小麦干种子基因组DNA的提取及效果研究

王红梅，厚毅清，欧巧明

（甘肃省农业科学院生物技术研究所，甘肃兰州 730070）

小麦干种子基因组DNA的提取及效果研究

王红梅，厚毅清，欧巧明

（甘肃省农业科学院生物技术研究所，甘肃兰州 730070）

分别采用试剂盒和CTAB法提取小麦干种子基因组DNA，DNA样品经紫外光谱吸收、琼脂糖凝胶电泳、PCR扩增检测。结果表明，试剂盒提取DNA操作过程快速简便、成本较低，DNA产率和纯度优于CTAB法。通过多重PCR技术分别以小麦LMW-GS亚基Glu-B3位点和黑麦碱secalin-p基因的特异引物进行扩增，均能够扩增出清晰的目标条带，提取的基因组DNA能够满足分子检测的实验要求。

小麦；干种子；基因组DNA；提取效果

小麦是我国主要粮食作物之一，目前关于小麦分子生物学方面的研究日益深入，先进技术如基因克隆与转化、遗传图谱构建、特定基因型检测、分子标记辅助育种及DNA指纹数据库构建等在小麦育种中广泛应用［1～6］。高质量DNA的提取是在分子水平上对植物进行系统分析与研究的基础，关于植物基因组DNA提取的方法有很多［7～8］，但多数需要以植物新鲜组织为材料提取基因组，这就需要在植物生长季节取样或通过室内培养提供，并且需要液氮研磨，存在步骤多、耗时长等缺点。植物干种子在常温下可稳定保存，用种子提取DNA不受季节和形态的限制，具有极大的便利性［9～11］。我们以小麦干种子为实验材料，分别采用试剂盒和CTAB法提取基因组DNA，并对DNA产率、纯度和提取成本进行了对比分析，现将结果报道如下。

1 材料与方法

1.1 材料

供试小麦种子由甘肃省农业科学院小麦研究所提供。植物基因组DNA提取试剂盒DP305和DNA Marker Ⅴ购自北京天根生化科技有限公司，PCR扩增引物由invitrogen北京生物科技有限公司合成，Taq DNA聚合酶、RNA酶、dNTP等生化试剂均购自中科瑞泰（北京）生物科技有限公司，CTAB、Tris-Cl、EDTA-Na2、酚-氯仿等化学试剂均为分析纯。
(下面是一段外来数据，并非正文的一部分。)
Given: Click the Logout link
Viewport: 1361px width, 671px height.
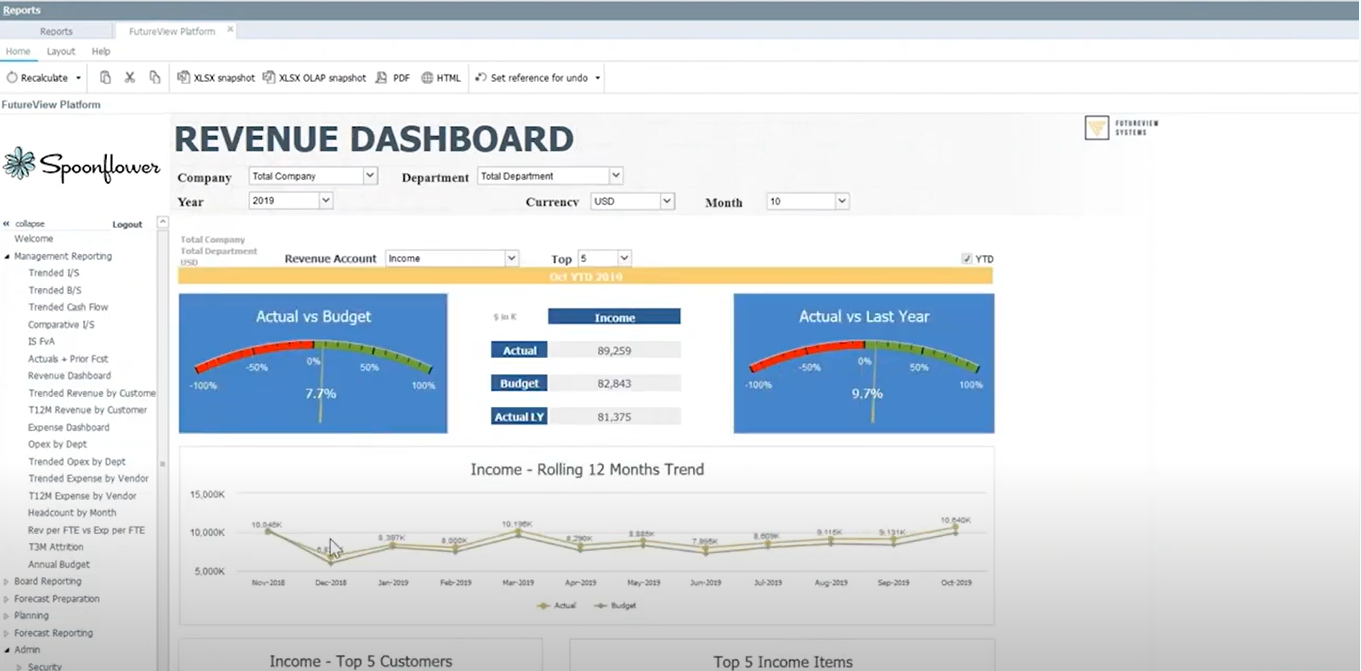Looking at the screenshot, I should 127,224.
超低温冰箱为SANYO ULTRA LOW MDF-382E，电子天平为Explorer OHAUS公司生产的万分之一分析天平，台式高速离心机型号为Heraeus D-37520，PCR仪为BIO-RAD T100TM。凝胶成像分析系统为BIO-RAD Gel DocTMXR+，电泳仪为DYY-III7B型，电热恒温水浴锅为HWS24，紫外可见分光光度计为Helios Alpha，微量移液器为Eppendorf等。

1.2 方法

1.2.1 小麦种子基因组DNA提取选取少量小麦种子，用小块干净布包起来并用钳子夹碎，再用研钵研成粉末（或者采用微量种子破碎仪磨粉），将大约100 mg粉末转移到1.5 mL的离心管中，CTAB提取DNA参照魏琦超等的方法［12］，试剂盒提取方法参照DP305试剂盒使用说明书。每处理一个样彻底清理仪器，以免DNA样品之间的交叉污染。
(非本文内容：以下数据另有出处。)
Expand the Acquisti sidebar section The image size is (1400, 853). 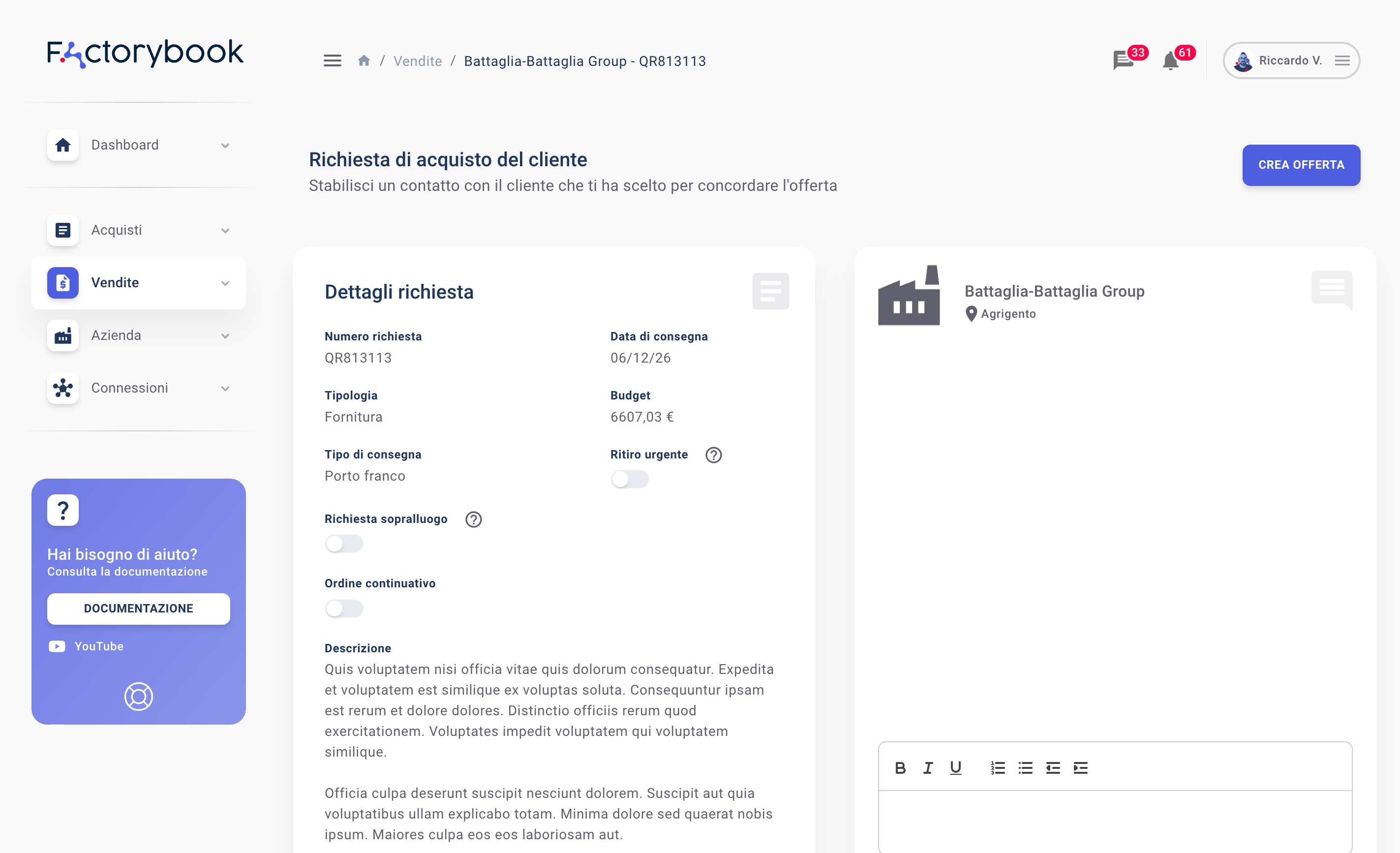(139, 230)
1.2.2 DNA纯度和浓度的测定将2 μL DNA用双蒸水稀释至500 μL，用紫外分光光度计测定样品液在230、260、280 nm波长下的吸光值，并计算OD260/ OD230，OD260/ OD280的值。DNA样品的浓度（μg / μL）=OD260×稀释倍数×0.05。
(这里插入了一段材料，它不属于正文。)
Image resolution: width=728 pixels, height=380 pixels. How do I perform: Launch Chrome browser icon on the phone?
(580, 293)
1.2.3 DNA分子量大小及完整性的检测取2 μL DNA溶液、5 μL dd H2O和3 μL上样缓冲液混匀点样，以0.8%琼脂糖凝胶电泳，用溴化乙锭染色，在凝胶成像仪上进行观察并照相。用标准分子量Marker及Image lab 4.0软件估算DNA条带分子量大小。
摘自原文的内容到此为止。